» **Task prompt**
Set the pictures aside and set down only the lines from the line holding "Select the TSynApp required port symbol" through the end of the entries below, ends included.

» **Input for this task**
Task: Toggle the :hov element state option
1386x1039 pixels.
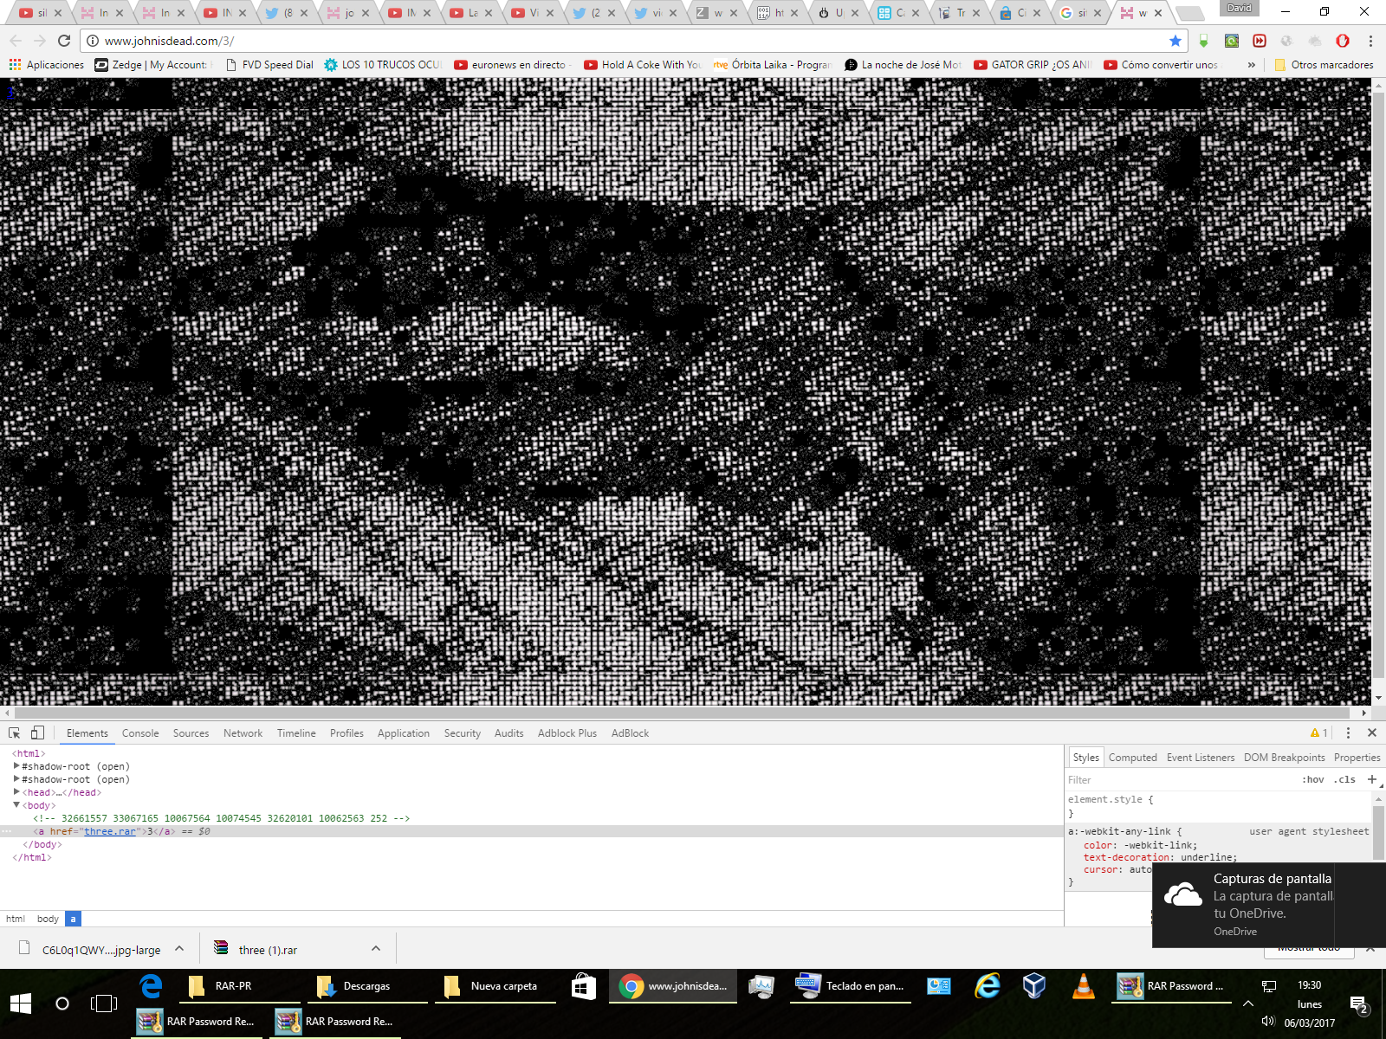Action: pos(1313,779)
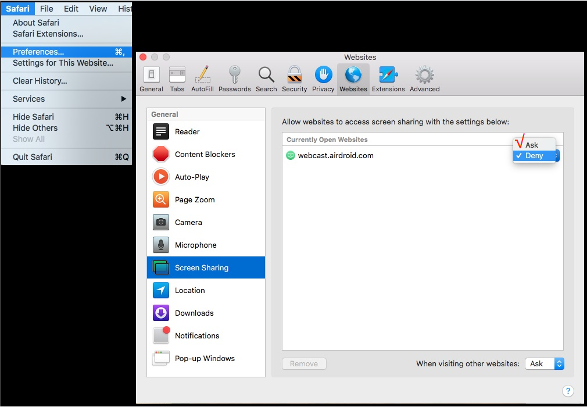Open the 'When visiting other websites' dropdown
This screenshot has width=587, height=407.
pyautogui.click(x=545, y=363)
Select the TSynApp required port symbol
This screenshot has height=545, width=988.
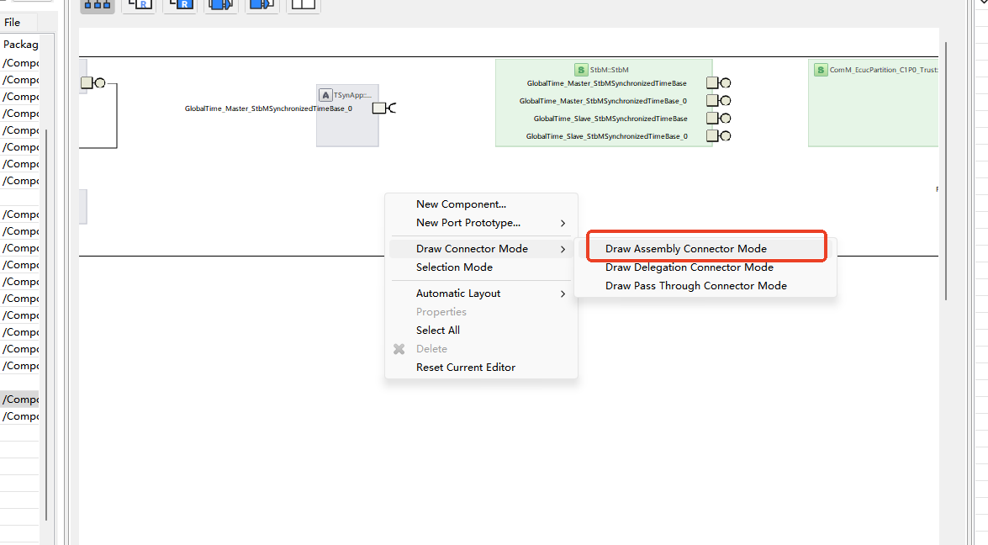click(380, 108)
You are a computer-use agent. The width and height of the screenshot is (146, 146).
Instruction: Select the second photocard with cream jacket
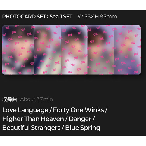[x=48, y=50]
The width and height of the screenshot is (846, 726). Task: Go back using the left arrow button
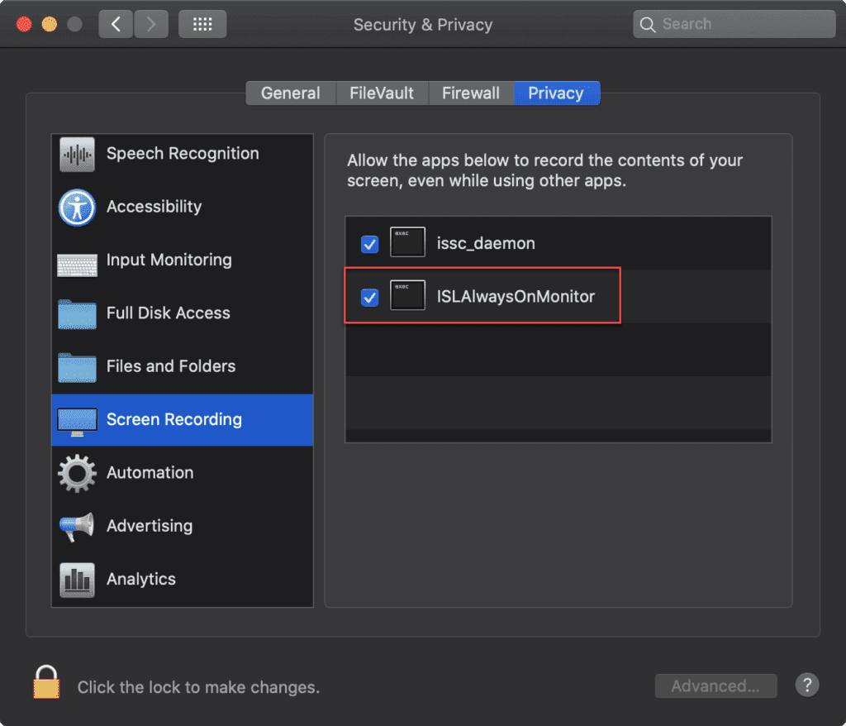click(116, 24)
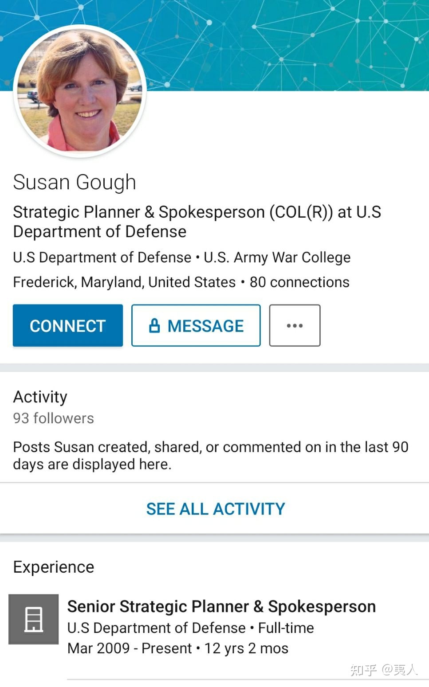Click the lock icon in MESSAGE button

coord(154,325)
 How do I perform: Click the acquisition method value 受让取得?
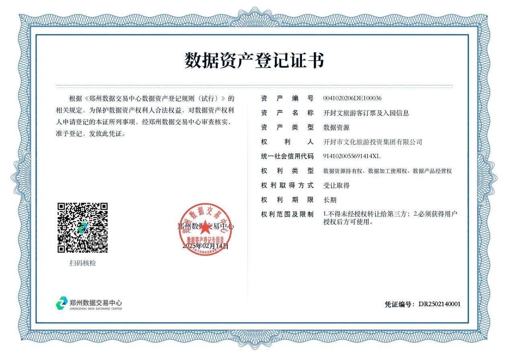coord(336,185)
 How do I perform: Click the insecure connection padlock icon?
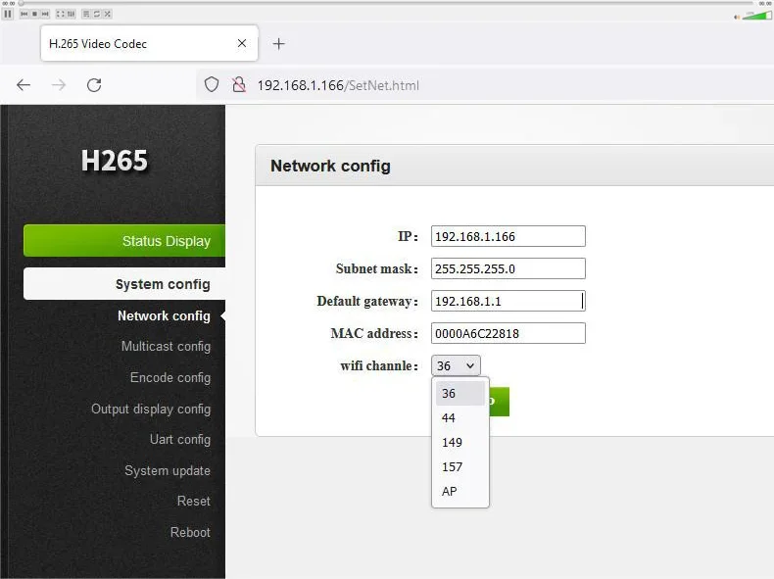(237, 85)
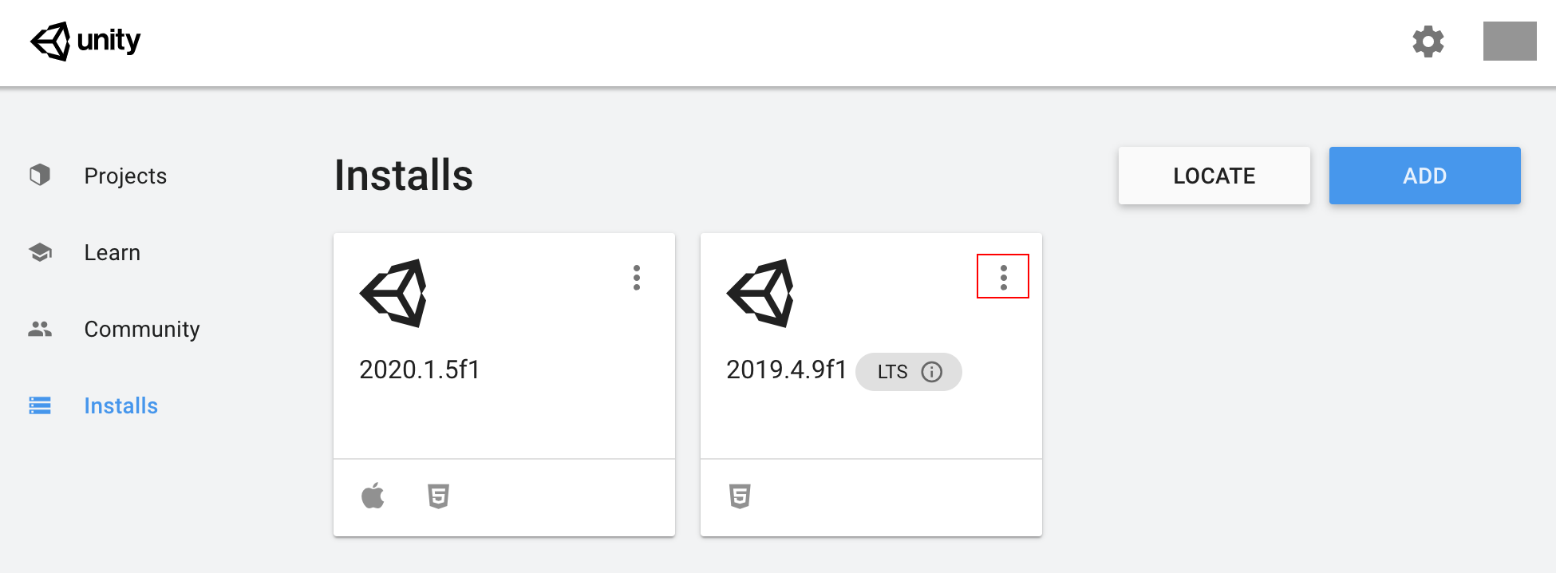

» **Solution**
Select the TSynApp required port symbol
This screenshot has height=545, width=988.
click(380, 108)
You are a computer-use agent. The width and height of the screenshot is (146, 146).
Instruction: Select the second photocard with cream jacket
[x=48, y=50]
The width and height of the screenshot is (846, 726). Task: Go back using the left arrow button
click(116, 24)
Click the lock icon in MESSAGE button

coord(154,325)
 How do I perform: Click the acquisition method value 受让取得?
coord(336,185)
 How do I perform: Click the insecure connection padlock icon?
(237, 85)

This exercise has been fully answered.